------ STORED DATA

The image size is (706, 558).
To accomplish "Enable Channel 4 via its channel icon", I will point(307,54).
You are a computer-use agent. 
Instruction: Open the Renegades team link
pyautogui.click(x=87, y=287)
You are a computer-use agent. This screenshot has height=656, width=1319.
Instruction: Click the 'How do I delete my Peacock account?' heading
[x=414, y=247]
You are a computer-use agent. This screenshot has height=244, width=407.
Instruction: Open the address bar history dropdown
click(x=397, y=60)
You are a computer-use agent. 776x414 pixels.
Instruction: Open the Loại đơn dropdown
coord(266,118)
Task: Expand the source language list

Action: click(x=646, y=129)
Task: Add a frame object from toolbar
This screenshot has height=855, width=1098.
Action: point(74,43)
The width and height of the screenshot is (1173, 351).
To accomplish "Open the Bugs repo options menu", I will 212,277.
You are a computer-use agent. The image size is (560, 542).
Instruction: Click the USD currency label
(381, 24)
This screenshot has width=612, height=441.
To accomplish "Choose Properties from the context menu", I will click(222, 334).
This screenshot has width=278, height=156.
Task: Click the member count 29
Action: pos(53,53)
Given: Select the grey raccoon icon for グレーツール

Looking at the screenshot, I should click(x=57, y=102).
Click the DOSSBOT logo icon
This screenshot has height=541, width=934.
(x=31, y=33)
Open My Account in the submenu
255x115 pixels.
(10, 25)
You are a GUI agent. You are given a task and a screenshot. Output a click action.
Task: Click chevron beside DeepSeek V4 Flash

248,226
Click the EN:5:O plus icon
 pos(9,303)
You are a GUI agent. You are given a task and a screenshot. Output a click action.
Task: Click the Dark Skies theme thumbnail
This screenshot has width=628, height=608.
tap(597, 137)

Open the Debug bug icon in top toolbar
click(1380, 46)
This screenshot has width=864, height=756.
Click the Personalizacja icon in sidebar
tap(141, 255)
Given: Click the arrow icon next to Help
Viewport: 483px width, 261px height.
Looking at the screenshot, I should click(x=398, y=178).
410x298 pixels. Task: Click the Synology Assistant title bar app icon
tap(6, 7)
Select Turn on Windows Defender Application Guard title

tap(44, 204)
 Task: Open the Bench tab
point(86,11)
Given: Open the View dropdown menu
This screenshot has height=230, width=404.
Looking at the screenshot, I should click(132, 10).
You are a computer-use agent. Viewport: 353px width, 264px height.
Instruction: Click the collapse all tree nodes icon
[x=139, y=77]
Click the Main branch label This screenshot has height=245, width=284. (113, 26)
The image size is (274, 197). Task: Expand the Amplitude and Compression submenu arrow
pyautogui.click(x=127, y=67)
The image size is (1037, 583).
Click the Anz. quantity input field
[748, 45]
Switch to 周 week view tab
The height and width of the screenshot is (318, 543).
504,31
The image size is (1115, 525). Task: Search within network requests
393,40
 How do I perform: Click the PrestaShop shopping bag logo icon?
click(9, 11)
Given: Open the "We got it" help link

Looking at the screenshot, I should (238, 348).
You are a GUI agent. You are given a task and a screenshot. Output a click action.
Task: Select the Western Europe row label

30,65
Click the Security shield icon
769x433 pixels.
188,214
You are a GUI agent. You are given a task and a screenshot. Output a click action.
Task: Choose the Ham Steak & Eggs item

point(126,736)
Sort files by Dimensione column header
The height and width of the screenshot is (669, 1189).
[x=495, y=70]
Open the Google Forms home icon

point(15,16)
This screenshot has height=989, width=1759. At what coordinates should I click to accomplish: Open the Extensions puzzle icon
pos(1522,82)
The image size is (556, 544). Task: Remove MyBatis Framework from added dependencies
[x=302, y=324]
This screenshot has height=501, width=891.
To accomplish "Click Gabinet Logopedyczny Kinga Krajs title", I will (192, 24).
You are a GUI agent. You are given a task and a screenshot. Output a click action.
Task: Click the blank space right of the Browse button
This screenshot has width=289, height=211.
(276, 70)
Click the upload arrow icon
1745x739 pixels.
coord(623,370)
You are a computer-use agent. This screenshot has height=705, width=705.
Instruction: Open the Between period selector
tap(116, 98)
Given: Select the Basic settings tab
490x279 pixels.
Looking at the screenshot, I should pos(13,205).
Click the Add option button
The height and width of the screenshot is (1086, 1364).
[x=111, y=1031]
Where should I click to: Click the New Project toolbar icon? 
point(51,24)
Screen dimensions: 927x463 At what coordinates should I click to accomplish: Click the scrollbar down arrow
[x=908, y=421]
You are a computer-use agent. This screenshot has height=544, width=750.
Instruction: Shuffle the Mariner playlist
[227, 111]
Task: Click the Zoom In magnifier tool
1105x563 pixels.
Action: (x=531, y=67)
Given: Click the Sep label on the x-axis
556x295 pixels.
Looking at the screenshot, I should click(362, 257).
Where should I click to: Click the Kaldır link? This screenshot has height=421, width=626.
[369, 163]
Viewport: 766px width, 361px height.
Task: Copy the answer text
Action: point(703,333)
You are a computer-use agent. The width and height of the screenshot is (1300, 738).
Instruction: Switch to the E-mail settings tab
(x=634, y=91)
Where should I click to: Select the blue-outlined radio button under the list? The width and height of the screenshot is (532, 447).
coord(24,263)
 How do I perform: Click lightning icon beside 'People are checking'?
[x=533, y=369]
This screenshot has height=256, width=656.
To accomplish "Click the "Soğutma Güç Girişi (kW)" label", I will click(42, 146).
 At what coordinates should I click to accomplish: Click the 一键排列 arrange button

------------

- **YOUR OBJECTIVE**: Can you repeat all of the material above, line for line, without changing a single character?

- **THE RESPONSE**:
The image size is (706, 558).
To accomplish "Enable Channel 4 via its channel icon", I will point(307,54).
You are a computer-use agent. 
Instruction: Open the Renegades team link
pyautogui.click(x=87, y=287)
You are a computer-use agent. This screenshot has height=656, width=1319.
Instruction: Click the 'How do I delete my Peacock account?' heading
[x=414, y=247]
You are a computer-use agent. This screenshot has height=244, width=407.
Instruction: Open the address bar history dropdown
click(x=397, y=60)
You are a computer-use agent. 776x414 pixels.
Instruction: Open the Loại đơn dropdown
coord(266,118)
Task: Expand the source language list

Action: click(x=646, y=129)
Task: Add a frame object from toolbar
This screenshot has height=855, width=1098.
Action: point(74,43)
The width and height of the screenshot is (1173, 351).
To accomplish "Open the Bugs repo options menu", I will 212,277.
You are a computer-use agent. The image size is (560, 542).
Instruction: Click the USD currency label
(381, 24)
This screenshot has width=612, height=441.
To accomplish "Choose Properties from the context menu", I will click(222, 334).
This screenshot has width=278, height=156.
Task: Click the member count 29
Action: pos(53,53)
Given: Select the grey raccoon icon for グレーツール

Looking at the screenshot, I should click(x=57, y=102).
Click the DOSSBOT logo icon
This screenshot has height=541, width=934.
(x=31, y=33)
Open My Account in the submenu
255x115 pixels.
(10, 25)
You are a GUI agent. You are given a task and a screenshot. Output a click action.
Task: Click chevron beside DeepSeek V4 Flash

248,226
Click the EN:5:O plus icon
 pos(9,303)
You are a GUI agent. You are given a task and a screenshot. Output a click action.
Task: Click the Dark Skies theme thumbnail
This screenshot has width=628, height=608.
tap(597, 137)

Open the Debug bug icon in top toolbar
click(1380, 46)
This screenshot has width=864, height=756.
Click the Personalizacja icon in sidebar
tap(141, 255)
Given: Click the arrow icon next to Help
Viewport: 483px width, 261px height.
Looking at the screenshot, I should click(x=398, y=178).
410x298 pixels. Task: Click the Synology Assistant title bar app icon
tap(6, 7)
Select Turn on Windows Defender Application Guard title

tap(44, 204)
 Task: Open the Bench tab
point(86,11)
Given: Open the View dropdown menu
This screenshot has height=230, width=404.
Looking at the screenshot, I should click(132, 10).
You are a computer-use agent. Viewport: 353px width, 264px height.
Instruction: Click the collapse all tree nodes icon
[x=139, y=77]
Click the Main branch label This screenshot has height=245, width=284. (113, 26)
The image size is (274, 197). Task: Expand the Amplitude and Compression submenu arrow
pyautogui.click(x=127, y=67)
The image size is (1037, 583).
Click the Anz. quantity input field
[748, 45]
Switch to 周 week view tab
The height and width of the screenshot is (318, 543).
504,31
The image size is (1115, 525). Task: Search within network requests
393,40
 How do I perform: Click the PrestaShop shopping bag logo icon?
click(9, 11)
Given: Open the "We got it" help link

Looking at the screenshot, I should (238, 348).
You are a GUI agent. You are given a task and a screenshot. Output a click action.
Task: Select the Western Europe row label

30,65
Click the Security shield icon
769x433 pixels.
188,214
You are a GUI agent. You are given a task and a screenshot. Output a click action.
Task: Choose the Ham Steak & Eggs item

point(126,736)
Sort files by Dimensione column header
The height and width of the screenshot is (669, 1189).
[x=495, y=70]
Open the Google Forms home icon

point(15,16)
This screenshot has height=989, width=1759. At what coordinates should I click to accomplish: Open the Extensions puzzle icon
pos(1522,82)
The image size is (556, 544). Task: Remove MyBatis Framework from added dependencies
[x=302, y=324]
This screenshot has height=501, width=891.
To accomplish "Click Gabinet Logopedyczny Kinga Krajs title", I will (192, 24).
You are a GUI agent. You are given a task and a screenshot. Output a click action.
Task: Click the blank space right of the Browse button
This screenshot has width=289, height=211.
(276, 70)
Click the upload arrow icon
1745x739 pixels.
coord(623,370)
You are a computer-use agent. This screenshot has height=705, width=705.
Instruction: Open the Between period selector
tap(116, 98)
Given: Select the Basic settings tab
490x279 pixels.
Looking at the screenshot, I should pos(13,205).
Click the Add option button
The height and width of the screenshot is (1086, 1364).
[x=111, y=1031]
Where should I click to: Click the New Project toolbar icon? 
point(51,24)
Screen dimensions: 927x463 At what coordinates should I click to accomplish: Click the scrollbar down arrow
[x=908, y=421]
You are a computer-use agent. This screenshot has height=544, width=750.
Instruction: Shuffle the Mariner playlist
[227, 111]
Task: Click the Zoom In magnifier tool
1105x563 pixels.
Action: (x=531, y=67)
Given: Click the Sep label on the x-axis
556x295 pixels.
Looking at the screenshot, I should click(362, 257).
Where should I click to: Click the Kaldır link? This screenshot has height=421, width=626.
[369, 163]
Viewport: 766px width, 361px height.
Task: Copy the answer text
Action: point(703,333)
You are a computer-use agent. The width and height of the screenshot is (1300, 738).
Instruction: Switch to the E-mail settings tab
(x=634, y=91)
Where should I click to: Select the blue-outlined radio button under the list? The width and height of the screenshot is (532, 447).
coord(24,263)
 How do I perform: Click lightning icon beside 'People are checking'?
[x=533, y=369]
This screenshot has height=256, width=656.
To accomplish "Click the "Soğutma Güç Girişi (kW)" label", I will click(42, 146).
 At what coordinates should I click to accomplish: Click the 一键排列 arrange button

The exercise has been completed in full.